Analyze NRQL Query Performance
If dashboards take longer than a few seconds to load, inspect slow NRQL queries with the Query Analysis
tool:
SELECT count(*) FROM NrQuery WHERE duration > 2000 FACET query SINCE 1 hour ago
Check Log Correlation Tags
Log forwarding agents may unintentionally inject high-cardinality tags (e.g., UUIDs, timestamps) into every trace or span. Review your FluentBit or Logstash configuration for dynamic label interpolation.
Common Pitfalls and Anti-Patterns
Overuse of Dynamic Labels
Attaching request IDs, user IDs, or function hashes to metrics may seem useful but severely degrades performance. These should be handled via logs or traces, not as metric dimensions.
Improper Custom Instrumentation
Custom metrics via APIs like recordCustomEvent
or customMetrics.recordMetric
can unintentionally explode cardinality if used inside high-frequency loops or error handlers.

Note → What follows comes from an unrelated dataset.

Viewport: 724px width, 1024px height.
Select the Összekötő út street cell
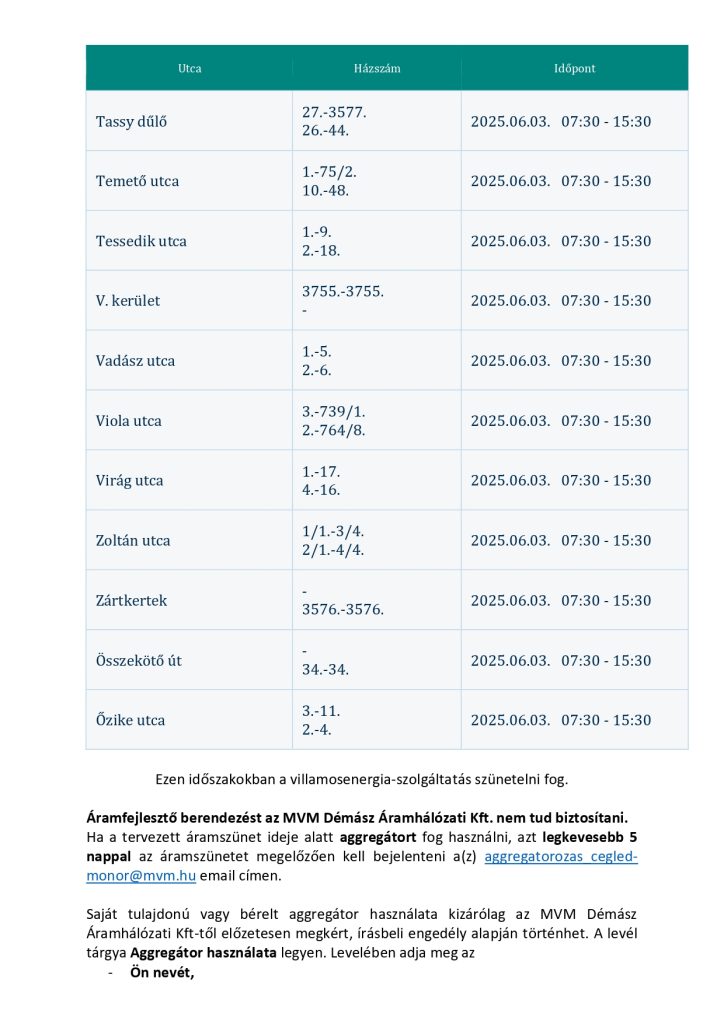pos(189,660)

newrelic.recordCustomEvent("Request", { userId: generateUUID(), status: "500" });
Abusing NRQL for Real-Time Analytics
NRQL is not optimized for real-time stream processing. Overloading dashboards with thousands of facets (e.g., all hostnames or endpoints) may lead to query timeouts.

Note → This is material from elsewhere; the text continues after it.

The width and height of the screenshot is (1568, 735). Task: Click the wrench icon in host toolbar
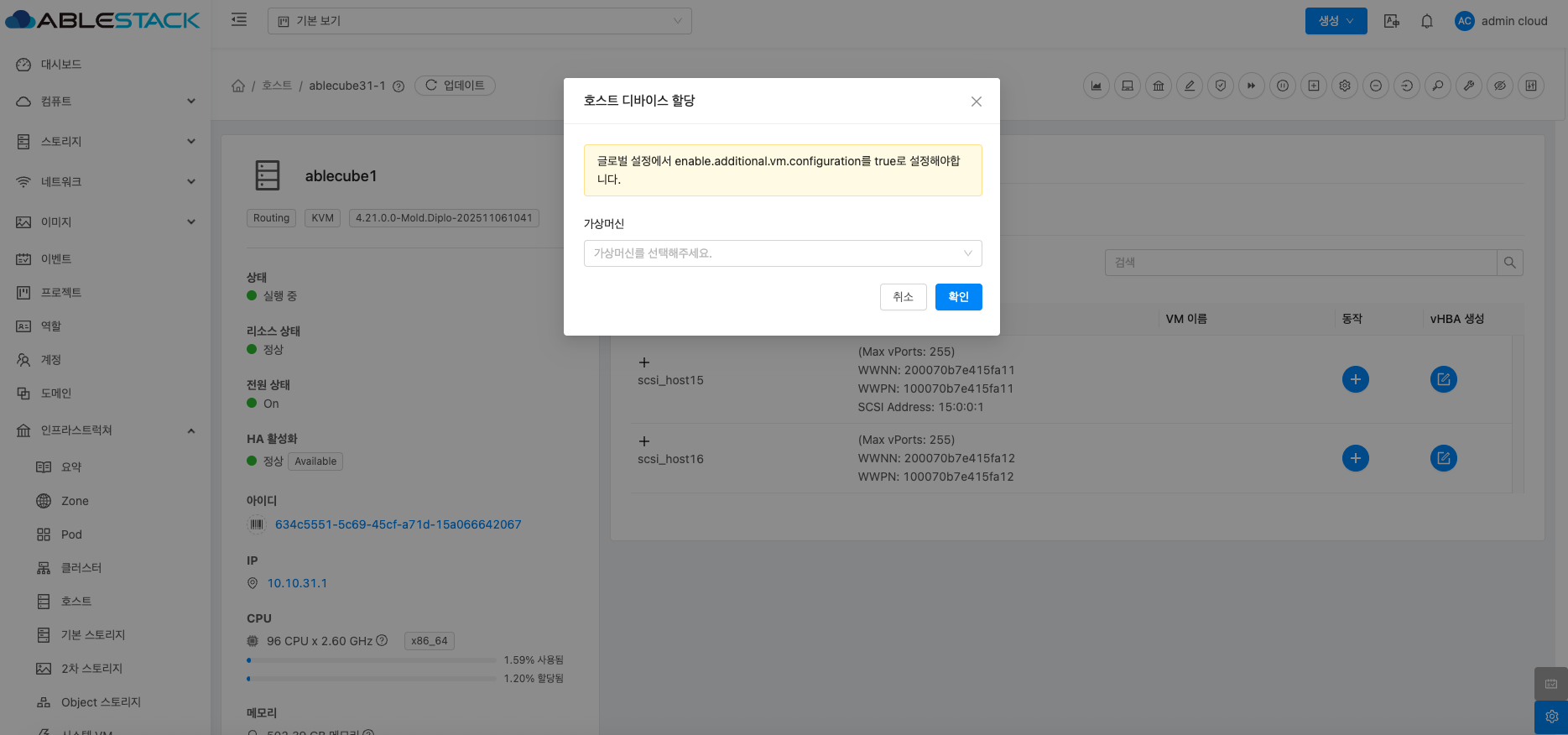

Step-by-Step Remediation Plan
Step 1: Audit Metric Dimensions
Review custom metrics and eliminate unnecessary or dynamic attributes. Aggregate where possible:
// Bad {"endpoint":"/api/v1/user/12345", "status":"200"} // Good {"endpoint_group":"/api/v1/user", "status":"200"}
Step 2: Filter at the Source
Configure telemetry SDKs and agents (e.g., OpenTelemetry, New Relic APM) to drop labels below certain thresholds using regex or sampling policies.
Step 3: Group Metrics with Controlled Facets
Use FACET
clauses strategically and avoid querying across volatile dimensions. Instead of:
SELECT average(duration) FROM Transaction FACET userId SINCE 1 hour ago
Do:
SELECT average(duration) FROM Transaction FACET statusCode SINCE 1 hour ago
Step 4: Implement Alerts on Ingest Volume
Create proactive alerts for when your metric ingest rate or cardinality exceeds thresholds:
SELECT rate(count(*), 1 minute) FROM Metric WHERE metricName LIKE 'custom%' FACET metricName
Step 5: Use Dimensional Metric APIs
Switch to dimensional APIs that allow better control over tag granularity and context propagation across telemetry pipelines.
Best Practices
- Limit custom metric dimensions to under 10 per metric
- Batch and debounce custom events instead of sending per-request
- Standardize labeling conventions for services and endpoints
- Use logs and traces for high-cardinality data, not metrics
- Regularly audit ingest rates and query latency via New Relic Insights
Conclusion
Metric cardinality issues in New Relic often go unnoticed until performance or cost alarms go off. By applying disciplined instrumentation practices, auditing label usage, and filtering unnecessary dimensions, teams can regain control over observability data. Cardinality awareness is essential not only for performance, but also for long-term maintainability of dashboards, alerts, and data pipelines. Make monitoring reliable by designing it like software: intentional, lean, and observable itself.
FAQs
1. How many metric dimensions are too many in New Relic?
As a rule of thumb, keep dimensions under 10 per metric. Anything above that increases the risk of time-series explosion.
2. What are symptoms of cardinality problems in New Relic?
Slow dashboards, dropped metrics, NRQL timeouts, and high ingest costs often point to excessive cardinality.
3. Can I retroactively clean up high-cardinality data?
Not directly. You must adjust your telemetry pipeline and redeploy services to stop future ingestion. Past data may persist until TTL expiry.
4. Does OpenTelemetry solve this issue automatically?
No. OpenTelemetry provides more control, but developers must still configure label filtering and sampling policies manually.
5. Are traces immune to cardinality issues?
No. Spans with high-cardinality attributes can also overwhelm trace stores. Use attribute filtering in collectors and exporters.